Set exercise → Please copy out the records below character for character, starting at the line with "Image resolution: width=1512" and continuing up to and including the line with "pyautogui.click(x=105, y=296)". Copy nothing outside that span.

====

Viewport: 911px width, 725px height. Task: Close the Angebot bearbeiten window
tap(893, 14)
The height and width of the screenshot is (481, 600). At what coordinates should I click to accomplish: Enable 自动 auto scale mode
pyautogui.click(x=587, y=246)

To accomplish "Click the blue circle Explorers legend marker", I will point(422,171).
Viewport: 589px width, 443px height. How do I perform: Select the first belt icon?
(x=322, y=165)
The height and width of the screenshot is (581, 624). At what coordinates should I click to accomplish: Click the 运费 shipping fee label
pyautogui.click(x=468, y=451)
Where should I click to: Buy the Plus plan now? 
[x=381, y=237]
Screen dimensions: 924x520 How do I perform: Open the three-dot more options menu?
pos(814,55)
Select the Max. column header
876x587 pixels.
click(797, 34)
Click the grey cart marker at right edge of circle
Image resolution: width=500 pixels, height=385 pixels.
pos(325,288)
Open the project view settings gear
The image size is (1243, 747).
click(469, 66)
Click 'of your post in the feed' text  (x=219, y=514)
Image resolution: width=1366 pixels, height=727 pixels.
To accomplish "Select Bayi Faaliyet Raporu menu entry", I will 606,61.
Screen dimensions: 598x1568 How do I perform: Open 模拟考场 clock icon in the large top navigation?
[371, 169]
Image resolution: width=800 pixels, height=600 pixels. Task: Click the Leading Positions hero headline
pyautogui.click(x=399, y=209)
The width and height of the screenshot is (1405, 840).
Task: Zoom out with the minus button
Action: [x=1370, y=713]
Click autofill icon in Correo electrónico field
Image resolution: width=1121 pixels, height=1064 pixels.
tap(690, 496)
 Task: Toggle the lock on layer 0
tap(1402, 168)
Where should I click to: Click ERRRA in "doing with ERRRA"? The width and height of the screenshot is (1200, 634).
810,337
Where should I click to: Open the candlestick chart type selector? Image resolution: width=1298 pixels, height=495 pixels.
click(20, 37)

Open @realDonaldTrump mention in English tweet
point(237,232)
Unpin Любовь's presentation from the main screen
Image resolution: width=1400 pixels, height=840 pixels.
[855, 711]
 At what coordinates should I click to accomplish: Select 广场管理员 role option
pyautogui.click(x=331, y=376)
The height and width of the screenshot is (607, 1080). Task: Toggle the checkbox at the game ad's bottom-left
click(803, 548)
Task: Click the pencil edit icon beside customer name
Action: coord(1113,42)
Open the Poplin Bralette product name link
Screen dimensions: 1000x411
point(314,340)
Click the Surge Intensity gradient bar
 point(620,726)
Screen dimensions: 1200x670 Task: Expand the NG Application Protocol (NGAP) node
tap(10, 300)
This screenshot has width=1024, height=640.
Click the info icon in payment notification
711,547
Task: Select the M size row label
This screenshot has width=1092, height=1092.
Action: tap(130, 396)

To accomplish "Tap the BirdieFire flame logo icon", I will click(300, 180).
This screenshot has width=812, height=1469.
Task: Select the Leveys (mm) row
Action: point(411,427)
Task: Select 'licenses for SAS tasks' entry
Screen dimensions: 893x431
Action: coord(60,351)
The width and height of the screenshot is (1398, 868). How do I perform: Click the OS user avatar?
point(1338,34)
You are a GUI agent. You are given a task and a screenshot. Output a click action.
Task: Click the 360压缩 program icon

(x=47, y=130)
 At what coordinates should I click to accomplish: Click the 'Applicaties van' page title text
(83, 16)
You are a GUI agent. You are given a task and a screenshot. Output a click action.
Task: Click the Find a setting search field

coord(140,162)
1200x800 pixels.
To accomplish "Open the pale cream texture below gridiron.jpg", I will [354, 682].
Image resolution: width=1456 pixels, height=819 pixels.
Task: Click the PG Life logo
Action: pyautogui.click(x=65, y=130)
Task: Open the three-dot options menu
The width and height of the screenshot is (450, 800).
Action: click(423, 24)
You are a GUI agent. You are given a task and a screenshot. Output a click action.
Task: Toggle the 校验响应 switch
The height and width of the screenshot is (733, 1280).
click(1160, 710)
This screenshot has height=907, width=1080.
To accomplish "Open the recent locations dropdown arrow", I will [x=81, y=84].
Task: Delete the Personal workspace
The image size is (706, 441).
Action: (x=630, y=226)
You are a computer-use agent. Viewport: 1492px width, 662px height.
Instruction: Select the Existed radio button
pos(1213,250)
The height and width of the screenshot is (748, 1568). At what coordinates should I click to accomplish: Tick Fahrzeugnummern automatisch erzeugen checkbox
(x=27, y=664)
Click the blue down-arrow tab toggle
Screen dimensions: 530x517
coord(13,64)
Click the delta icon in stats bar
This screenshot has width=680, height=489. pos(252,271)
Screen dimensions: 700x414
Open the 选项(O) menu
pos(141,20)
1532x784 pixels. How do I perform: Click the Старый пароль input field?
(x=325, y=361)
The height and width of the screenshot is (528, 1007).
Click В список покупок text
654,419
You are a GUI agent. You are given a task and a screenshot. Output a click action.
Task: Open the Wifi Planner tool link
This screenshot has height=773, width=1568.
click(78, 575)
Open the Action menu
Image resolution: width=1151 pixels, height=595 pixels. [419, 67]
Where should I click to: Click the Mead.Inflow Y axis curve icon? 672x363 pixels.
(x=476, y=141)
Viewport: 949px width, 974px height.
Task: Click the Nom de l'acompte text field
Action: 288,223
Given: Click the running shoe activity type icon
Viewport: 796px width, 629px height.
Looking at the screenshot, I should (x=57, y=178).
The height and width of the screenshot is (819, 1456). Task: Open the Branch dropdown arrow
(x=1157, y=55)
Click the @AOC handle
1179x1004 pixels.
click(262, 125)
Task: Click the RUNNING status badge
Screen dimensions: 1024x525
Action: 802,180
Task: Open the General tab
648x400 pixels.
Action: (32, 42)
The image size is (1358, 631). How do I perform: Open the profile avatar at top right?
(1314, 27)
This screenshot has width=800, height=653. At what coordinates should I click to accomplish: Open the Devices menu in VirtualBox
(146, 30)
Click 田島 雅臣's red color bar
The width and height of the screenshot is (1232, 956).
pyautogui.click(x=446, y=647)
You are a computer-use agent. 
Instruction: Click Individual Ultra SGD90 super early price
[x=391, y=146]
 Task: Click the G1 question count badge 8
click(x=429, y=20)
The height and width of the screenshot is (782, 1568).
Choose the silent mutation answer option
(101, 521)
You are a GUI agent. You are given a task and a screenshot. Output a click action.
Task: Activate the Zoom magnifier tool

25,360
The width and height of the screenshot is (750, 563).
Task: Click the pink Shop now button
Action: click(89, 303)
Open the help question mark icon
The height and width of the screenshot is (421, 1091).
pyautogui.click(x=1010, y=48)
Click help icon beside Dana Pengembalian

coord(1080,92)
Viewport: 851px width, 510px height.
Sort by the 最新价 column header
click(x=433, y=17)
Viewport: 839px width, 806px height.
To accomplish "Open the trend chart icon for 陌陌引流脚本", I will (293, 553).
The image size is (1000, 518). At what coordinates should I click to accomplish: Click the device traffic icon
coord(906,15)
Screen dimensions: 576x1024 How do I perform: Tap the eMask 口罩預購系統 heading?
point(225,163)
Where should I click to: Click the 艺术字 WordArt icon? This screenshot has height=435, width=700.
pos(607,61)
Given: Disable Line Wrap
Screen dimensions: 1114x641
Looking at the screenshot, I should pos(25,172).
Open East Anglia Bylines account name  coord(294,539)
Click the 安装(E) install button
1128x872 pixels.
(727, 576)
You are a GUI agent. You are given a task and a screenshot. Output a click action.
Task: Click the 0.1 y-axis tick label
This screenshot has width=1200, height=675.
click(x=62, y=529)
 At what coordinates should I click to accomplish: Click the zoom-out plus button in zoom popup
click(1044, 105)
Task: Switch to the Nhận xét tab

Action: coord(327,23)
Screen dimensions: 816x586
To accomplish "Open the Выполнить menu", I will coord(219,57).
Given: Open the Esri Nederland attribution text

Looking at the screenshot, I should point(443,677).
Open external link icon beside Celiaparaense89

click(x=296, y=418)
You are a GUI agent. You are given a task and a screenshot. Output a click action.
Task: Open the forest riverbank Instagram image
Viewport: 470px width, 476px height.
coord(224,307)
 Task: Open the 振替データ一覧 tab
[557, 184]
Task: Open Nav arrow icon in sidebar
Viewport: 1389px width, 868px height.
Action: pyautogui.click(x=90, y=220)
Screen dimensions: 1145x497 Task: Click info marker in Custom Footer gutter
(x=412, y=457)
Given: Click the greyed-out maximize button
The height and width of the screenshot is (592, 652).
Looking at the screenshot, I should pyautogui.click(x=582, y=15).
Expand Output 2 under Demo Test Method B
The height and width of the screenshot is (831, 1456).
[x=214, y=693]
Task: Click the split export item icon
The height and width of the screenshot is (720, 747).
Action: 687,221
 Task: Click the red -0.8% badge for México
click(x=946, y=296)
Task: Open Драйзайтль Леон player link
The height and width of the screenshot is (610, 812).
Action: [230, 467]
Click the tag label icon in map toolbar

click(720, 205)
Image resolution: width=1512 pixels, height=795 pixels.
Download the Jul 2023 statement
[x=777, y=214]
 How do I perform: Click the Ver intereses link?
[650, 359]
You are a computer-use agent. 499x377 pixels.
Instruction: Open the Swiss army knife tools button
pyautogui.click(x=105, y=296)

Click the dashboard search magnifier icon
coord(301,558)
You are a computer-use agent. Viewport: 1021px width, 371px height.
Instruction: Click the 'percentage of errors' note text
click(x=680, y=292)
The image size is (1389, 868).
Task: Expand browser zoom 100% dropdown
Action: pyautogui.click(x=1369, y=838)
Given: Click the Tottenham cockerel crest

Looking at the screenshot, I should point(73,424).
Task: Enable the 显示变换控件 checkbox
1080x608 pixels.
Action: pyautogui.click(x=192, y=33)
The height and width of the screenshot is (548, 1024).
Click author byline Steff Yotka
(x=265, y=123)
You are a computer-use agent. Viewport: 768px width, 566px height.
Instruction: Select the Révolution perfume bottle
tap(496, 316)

====

Finished task →
Image resolution: width=1512 pixels, height=795 pixels.
Download the Jul 2023 statement
[x=777, y=214]
 How do I perform: Click the Ver intereses link?
[650, 359]
You are a computer-use agent. 499x377 pixels.
Instruction: Open the Swiss army knife tools button
pyautogui.click(x=105, y=296)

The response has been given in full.